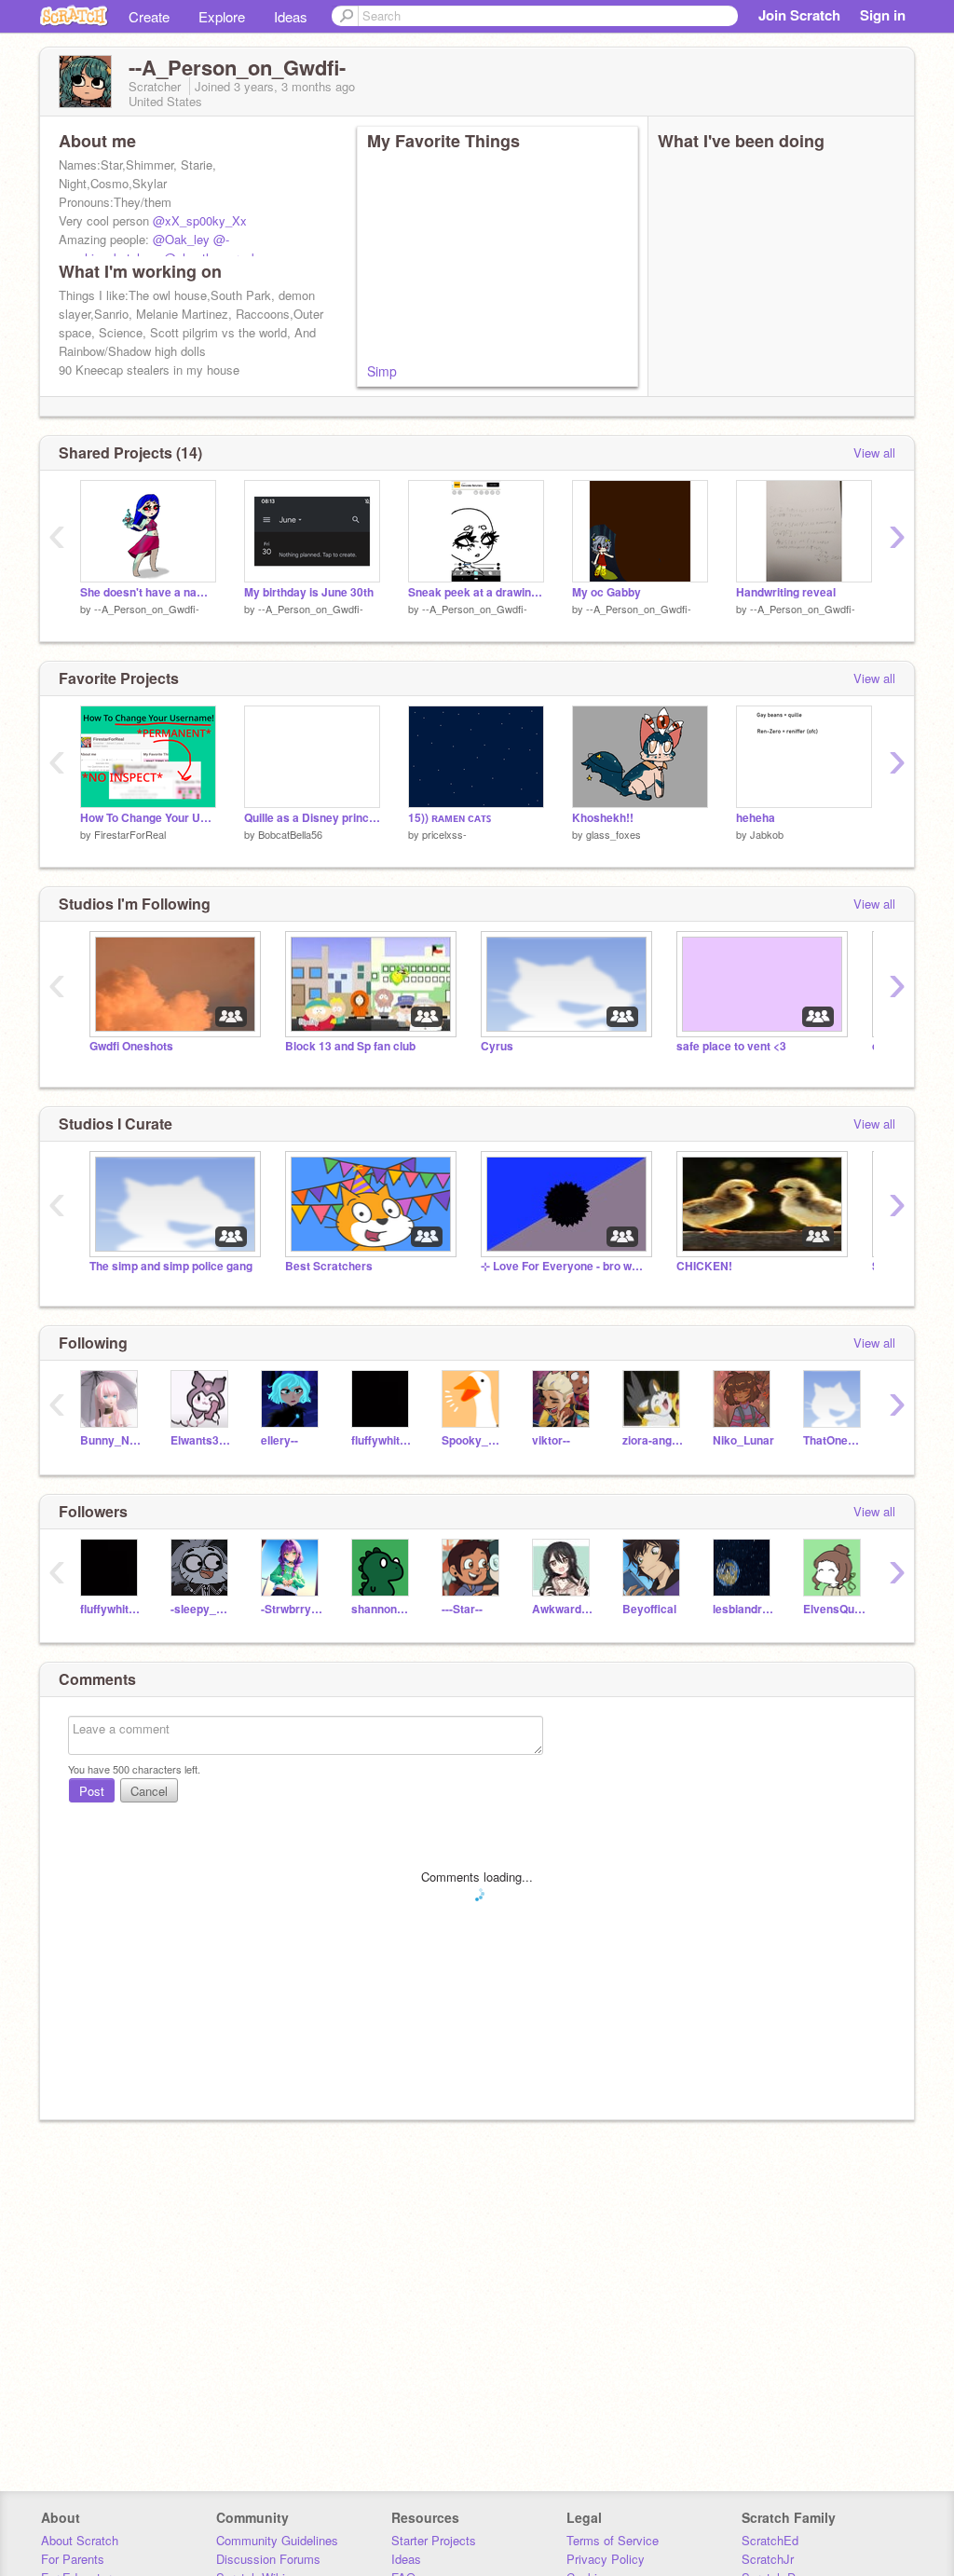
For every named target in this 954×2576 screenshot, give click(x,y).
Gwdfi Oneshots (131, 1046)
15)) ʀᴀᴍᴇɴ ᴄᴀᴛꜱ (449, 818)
· · · ·
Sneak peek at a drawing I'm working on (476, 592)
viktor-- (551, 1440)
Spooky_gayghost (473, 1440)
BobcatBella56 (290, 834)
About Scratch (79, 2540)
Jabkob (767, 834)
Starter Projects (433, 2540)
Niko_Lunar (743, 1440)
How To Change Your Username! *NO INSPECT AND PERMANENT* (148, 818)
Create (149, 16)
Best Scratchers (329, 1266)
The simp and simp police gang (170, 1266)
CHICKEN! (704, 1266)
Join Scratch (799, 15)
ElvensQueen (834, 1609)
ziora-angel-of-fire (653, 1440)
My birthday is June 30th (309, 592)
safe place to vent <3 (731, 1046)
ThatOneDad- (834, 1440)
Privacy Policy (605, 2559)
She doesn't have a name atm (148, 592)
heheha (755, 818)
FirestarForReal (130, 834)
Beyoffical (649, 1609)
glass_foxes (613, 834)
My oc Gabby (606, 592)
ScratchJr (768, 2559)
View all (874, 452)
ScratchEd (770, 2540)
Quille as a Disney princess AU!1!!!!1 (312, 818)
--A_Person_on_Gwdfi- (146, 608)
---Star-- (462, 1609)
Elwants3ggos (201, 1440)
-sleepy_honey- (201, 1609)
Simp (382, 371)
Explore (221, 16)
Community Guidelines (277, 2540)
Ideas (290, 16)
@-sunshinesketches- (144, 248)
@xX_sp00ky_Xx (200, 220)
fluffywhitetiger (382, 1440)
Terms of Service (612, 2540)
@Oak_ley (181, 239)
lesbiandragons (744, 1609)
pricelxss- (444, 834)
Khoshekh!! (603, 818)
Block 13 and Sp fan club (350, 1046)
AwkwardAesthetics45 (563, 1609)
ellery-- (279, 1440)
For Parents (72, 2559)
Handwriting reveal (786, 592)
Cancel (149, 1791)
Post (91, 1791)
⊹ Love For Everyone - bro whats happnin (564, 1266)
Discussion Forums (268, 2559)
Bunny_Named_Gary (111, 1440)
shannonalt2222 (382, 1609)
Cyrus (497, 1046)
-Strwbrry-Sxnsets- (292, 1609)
· · · ·
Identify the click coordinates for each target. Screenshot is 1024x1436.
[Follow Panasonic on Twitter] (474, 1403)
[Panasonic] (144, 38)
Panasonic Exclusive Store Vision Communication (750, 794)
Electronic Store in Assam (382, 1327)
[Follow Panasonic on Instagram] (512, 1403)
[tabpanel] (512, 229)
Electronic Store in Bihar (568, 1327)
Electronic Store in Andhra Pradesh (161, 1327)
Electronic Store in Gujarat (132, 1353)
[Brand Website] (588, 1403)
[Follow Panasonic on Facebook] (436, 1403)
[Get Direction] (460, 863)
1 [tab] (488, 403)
· · · ·
TASK
In the data above, which lines lie between the line with "--A_Person_on_Gwdfi- (146, 608)" and the line with "-Strwbrry-Sxnsets- (292, 1609)", inclusive? Print those lines exactly and nothing else.

SOLUTION TO THE EXERCISE
--A_Person_on_Gwdfi- (146, 608)
---Star-- (462, 1609)
Elwants3ggos (201, 1440)
-sleepy_honey- (201, 1609)
Simp (382, 371)
Explore (221, 16)
Community Guidelines (277, 2540)
Ideas (290, 16)
@-sunshinesketches- (144, 248)
@xX_sp00ky_Xx (200, 220)
fluffywhitetiger (382, 1440)
Terms of Service (612, 2540)
@Oak_ley (181, 239)
lesbiandragons (744, 1609)
pricelxss- (444, 834)
Khoshekh!! (603, 818)
Block 13 and Sp fan club (350, 1046)
AwkwardAesthetics45 (563, 1609)
ellery-- (279, 1440)
For Parents (72, 2559)
Handwriting reveal (786, 592)
Cancel (149, 1791)
Post (91, 1791)
⊹ Love For Everyone - bro whats happnin (564, 1266)
Discussion Forums (268, 2559)
Bunny_Named_Gary (111, 1440)
shannonalt2222 (382, 1609)
Cyrus (497, 1046)
-Strwbrry-Sxnsets- (292, 1609)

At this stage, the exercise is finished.